I heard a masonry contractor is not purchasing from his local supplier anymore. He had been a loyal account for decades. The credit manager wondered about his health or if he was just working outside the area. As it turned out, the contractor was expecting a small credit on his bill, and someone either forgot or chose not to take care of the matter. The customer felt he was disrespected. The supplier lost a six figure account over a very small chunk of change.
In another situation a few years back, a customer did not particularly like the way the product rep was taking care of a warranty matter involving flooring. The claim had been placed and logically deferred to the manufacturing rep and his calendar. That supplier probably could have done things differently. They lost a very large account by failing to step in while paperwork moved slowly (months) through channels. The supplier did not do anything wrong, but I think the perception of the customer was that they did not necessarily do anything right.

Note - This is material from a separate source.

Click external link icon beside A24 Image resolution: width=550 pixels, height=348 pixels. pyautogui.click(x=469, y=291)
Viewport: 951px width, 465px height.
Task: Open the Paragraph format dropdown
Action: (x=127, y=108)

Recently a driver with a CDL, employed by an HVAC company, allowed his license to lapse for months. The company should have calendared the expiration date on the license and required re-licensure, but staff at the company evidently determined this detail was beneath their pay grade. The driver was pulled over for a very minor vehicular fault. Instead of a warning, a citation and fine was issued by police which the company paid.
Small stuff affects every business, every profession, every relationship, and at least in part just about every outcome.
Small stuff is important. We too often get caught up in tasks and responsibilities with too few hours in the day to accomplish everything.
Before you mentally check off a task, press buttons, leave a message or respond to a voice mail, ask how your actions will be perceived.
By doing so it will help sharpen you to then ask yourself how your inactions will be perceived or affect outcomes.
Take care of the small stuff. It’s bigger than you think.